L’accusation par la CPI sous un prétexte aussi peu convaincant – en l’absence de toute référence apparente à la Cour de la part d’une autorité compétente – doit exposer de nombreux hommes politiques de haut rang en visite en Europe à un nouveau risque : celui d’une « guerre juridique » utilisée comme un bâton géopolitique contre des gouvernements qui s’opposeraient d’une manière ou d’une autre aux intérêts de l’Occident. Là encore, les États deviendront à juste titre plus prudents quant à toute interaction avec les juridictions occidentales. La guerre juridique est à la mode – regardez ce qui se passe aux États-Unis avec Trump et ses partisans. Attention !

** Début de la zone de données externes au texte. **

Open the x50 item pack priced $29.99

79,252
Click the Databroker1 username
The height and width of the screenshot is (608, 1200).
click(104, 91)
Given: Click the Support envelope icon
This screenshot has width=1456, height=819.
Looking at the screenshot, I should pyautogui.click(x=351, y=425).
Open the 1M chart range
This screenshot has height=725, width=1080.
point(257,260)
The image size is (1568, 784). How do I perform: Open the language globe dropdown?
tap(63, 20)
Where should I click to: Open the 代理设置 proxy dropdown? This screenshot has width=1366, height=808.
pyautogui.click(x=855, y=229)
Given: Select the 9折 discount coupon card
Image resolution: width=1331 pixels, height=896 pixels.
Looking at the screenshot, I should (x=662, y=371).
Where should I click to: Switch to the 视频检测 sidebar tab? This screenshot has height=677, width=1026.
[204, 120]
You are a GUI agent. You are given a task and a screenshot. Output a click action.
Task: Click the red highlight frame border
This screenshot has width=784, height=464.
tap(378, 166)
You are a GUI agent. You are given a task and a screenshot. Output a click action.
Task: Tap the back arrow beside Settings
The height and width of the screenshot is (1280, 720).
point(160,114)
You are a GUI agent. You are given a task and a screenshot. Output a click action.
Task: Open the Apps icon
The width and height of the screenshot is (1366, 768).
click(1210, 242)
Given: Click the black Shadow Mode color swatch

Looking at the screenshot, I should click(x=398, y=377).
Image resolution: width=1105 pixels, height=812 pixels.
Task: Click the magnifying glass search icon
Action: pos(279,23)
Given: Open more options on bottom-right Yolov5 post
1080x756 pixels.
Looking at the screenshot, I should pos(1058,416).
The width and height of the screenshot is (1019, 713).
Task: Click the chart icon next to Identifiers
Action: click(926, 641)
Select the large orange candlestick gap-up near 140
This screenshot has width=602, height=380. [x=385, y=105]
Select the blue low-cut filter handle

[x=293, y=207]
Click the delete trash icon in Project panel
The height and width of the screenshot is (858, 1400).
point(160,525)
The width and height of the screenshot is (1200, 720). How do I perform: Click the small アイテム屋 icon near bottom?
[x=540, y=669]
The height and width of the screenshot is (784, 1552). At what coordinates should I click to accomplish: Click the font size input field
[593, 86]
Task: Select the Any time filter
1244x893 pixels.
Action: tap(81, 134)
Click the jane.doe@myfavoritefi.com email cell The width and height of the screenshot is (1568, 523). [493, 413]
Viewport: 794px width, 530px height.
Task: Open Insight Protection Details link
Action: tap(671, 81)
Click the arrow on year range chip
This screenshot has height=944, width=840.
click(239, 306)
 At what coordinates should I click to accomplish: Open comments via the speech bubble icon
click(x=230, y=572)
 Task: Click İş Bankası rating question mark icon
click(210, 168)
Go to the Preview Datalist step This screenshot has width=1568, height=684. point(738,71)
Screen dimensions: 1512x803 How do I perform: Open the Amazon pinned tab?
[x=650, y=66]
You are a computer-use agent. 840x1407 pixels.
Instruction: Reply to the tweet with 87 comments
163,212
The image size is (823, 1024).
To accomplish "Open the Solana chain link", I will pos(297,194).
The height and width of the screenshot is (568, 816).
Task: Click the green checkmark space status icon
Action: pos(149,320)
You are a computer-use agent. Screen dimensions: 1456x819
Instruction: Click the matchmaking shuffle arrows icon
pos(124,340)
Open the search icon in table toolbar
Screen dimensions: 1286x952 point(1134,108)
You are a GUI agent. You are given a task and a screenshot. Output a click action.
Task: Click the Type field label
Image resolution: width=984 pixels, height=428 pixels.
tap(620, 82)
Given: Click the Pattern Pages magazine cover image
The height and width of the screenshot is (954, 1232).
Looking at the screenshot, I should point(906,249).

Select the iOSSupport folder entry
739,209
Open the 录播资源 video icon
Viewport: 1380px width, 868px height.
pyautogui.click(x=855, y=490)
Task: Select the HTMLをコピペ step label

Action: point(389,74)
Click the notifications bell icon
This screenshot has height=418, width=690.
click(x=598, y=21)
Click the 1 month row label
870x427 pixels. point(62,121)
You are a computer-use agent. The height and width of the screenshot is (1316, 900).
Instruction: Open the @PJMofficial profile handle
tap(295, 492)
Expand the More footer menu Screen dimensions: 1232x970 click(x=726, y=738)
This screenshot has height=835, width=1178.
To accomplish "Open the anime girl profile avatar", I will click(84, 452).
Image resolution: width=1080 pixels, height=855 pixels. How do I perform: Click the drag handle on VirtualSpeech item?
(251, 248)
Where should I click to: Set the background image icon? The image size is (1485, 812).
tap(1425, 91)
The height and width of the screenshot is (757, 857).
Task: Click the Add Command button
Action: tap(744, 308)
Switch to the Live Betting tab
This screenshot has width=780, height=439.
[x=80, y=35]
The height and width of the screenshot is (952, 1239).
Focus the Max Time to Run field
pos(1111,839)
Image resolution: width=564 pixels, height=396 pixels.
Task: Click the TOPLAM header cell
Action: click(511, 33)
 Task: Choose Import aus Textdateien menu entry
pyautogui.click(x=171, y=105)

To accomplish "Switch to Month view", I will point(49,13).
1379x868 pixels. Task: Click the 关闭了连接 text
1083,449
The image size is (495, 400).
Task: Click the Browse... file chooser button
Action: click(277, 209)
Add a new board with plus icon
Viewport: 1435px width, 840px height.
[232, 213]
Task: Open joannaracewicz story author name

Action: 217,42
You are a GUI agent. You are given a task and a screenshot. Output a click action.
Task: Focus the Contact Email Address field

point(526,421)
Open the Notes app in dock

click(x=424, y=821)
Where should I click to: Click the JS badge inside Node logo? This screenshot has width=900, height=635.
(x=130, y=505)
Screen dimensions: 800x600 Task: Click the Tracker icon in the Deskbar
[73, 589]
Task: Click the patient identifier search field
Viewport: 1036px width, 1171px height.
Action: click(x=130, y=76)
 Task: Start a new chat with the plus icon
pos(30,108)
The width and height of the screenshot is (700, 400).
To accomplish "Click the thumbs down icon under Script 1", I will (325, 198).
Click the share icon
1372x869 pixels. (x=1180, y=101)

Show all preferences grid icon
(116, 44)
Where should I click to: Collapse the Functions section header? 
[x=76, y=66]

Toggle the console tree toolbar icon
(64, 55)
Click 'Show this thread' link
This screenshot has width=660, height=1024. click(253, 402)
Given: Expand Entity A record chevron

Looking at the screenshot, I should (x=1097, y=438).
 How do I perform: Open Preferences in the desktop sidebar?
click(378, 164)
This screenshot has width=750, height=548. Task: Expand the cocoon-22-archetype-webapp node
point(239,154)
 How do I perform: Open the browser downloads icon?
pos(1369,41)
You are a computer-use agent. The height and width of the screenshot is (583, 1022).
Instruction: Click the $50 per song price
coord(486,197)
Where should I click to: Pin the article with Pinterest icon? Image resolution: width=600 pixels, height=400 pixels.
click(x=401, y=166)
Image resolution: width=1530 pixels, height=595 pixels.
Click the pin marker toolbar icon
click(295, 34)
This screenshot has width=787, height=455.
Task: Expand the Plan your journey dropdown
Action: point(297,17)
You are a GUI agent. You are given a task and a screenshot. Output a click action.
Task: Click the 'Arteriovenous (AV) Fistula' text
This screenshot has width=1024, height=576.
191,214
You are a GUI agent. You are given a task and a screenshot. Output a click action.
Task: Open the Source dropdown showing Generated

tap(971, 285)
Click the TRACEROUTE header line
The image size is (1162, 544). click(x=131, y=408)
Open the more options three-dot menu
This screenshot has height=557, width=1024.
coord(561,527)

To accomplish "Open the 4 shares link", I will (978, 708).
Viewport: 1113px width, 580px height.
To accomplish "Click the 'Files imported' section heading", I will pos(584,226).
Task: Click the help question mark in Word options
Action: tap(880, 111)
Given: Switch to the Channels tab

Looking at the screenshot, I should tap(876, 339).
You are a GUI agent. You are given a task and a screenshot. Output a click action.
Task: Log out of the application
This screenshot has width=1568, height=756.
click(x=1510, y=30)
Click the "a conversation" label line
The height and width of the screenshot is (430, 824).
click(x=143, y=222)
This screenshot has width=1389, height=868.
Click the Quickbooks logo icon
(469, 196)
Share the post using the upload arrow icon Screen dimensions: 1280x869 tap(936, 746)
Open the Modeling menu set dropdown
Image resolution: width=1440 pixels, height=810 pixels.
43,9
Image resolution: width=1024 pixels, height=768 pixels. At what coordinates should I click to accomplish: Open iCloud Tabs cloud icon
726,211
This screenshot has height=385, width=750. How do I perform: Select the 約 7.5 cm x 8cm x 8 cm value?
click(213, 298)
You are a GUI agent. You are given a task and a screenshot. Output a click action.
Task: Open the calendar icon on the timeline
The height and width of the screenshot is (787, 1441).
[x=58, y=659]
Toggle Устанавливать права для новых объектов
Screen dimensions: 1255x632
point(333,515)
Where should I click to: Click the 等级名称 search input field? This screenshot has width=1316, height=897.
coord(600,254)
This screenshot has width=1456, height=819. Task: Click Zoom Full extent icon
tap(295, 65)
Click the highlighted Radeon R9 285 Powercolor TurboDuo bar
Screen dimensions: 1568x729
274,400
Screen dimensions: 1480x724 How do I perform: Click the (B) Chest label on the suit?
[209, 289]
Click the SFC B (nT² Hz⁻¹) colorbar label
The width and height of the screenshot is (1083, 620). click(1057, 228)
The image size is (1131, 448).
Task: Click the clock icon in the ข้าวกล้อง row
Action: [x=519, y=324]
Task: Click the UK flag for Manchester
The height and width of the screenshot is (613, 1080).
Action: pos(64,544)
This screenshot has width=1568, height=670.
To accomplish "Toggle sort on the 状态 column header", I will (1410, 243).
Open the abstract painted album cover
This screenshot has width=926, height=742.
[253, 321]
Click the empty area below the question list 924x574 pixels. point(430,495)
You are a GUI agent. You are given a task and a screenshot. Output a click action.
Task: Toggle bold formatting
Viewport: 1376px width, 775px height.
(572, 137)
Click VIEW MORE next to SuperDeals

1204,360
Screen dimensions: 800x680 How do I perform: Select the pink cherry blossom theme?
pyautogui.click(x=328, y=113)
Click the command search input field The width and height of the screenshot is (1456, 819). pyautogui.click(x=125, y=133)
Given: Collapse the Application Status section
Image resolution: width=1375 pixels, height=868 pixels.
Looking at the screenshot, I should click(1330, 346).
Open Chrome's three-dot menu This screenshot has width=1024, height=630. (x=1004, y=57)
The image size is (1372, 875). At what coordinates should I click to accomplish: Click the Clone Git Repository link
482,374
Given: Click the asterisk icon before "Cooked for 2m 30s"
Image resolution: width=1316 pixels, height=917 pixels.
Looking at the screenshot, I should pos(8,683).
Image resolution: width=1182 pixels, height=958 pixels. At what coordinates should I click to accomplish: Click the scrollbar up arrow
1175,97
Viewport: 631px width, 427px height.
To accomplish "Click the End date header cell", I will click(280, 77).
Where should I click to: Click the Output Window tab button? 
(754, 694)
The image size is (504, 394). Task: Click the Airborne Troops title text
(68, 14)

Dans le cas du président Poutine, il ne s’agit pas de « pressions » ou d’intérêts occidentaux, mais d’un changement de régime pur et simple. Le mandat est une menace directe contre un chef d’État. Sa principale conséquence est de saboter le climat de dialogue entre Moscou et Kiev. Zelensky a été mal avisé de faire figurer dès le départ la criminalité de guerre sur la « table » politique.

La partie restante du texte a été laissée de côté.